"Helen was tough as nails and she would never, ever back down from any fight,” said Hogan, “One time during a convention in Philadelphia when a longshoreman hurled an insult at her, Helen famously responded by throwing a punch at the guy."
A feisty spirit in her own right, Senator Barbara Mikulski recalled the time when she and Bentley took on a colonel with the Army Corps of Engineers.
"By the time Helen and I were ready to jump over the table, the colonel picked up the phone, called the general, the head of the Corps of Engineers in Washington and said, 'I've got Bentley and Mikulski in this room. We've got to give them what the hell they want or you have to transfer me to a war zone. I will be happy facing nuclear weapons than these two gals,’" said Mikulski.

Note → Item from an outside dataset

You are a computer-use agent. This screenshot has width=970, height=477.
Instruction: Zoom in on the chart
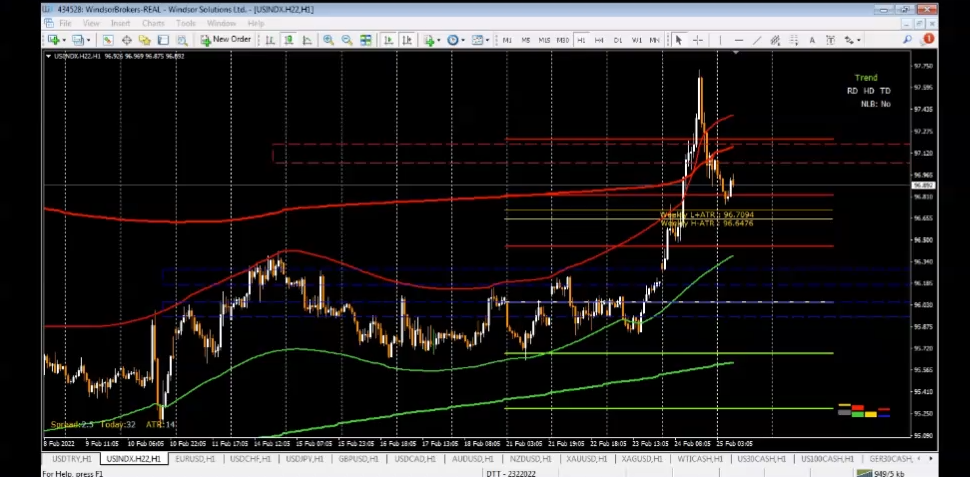[x=328, y=40]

A longtime friend, David Blumberg, represented Bentley's family at the memorial, also recalling her no-nonsense style.
"For our first meeting in 1971 when I applied to be her intern at the Federal Maritime Commission, her first question on me was, 'What candy-assed private school did your parents pay for?" Blumberg said.
In recent years, Bentley remained actively involved in the port's affairs refusing to back down.
The head of the state's Port Administration, James White, recalled a telephone call from the transportation secretary's office six years ago.
"Helen ticked somebody off. They instructed me to terminate her consulting contract with the port,” said White, “The first vision I had was laying on the floor with a five foot two woman standing on my chest saying, 'Go to hell, Jim!'"
Bentley won that battle as well, and for all of the laughs and memorable moments, Reverend Monsignor John L. FitzGerald of the Apostleship of the sea said her legacy reached well beyond the port she loved so much.
"So many families with roofs over their houses, food on their tables, children with books and schools to learn from, employment for their old-age retirement. Helen, you've done the work of God. God bless you. Amen."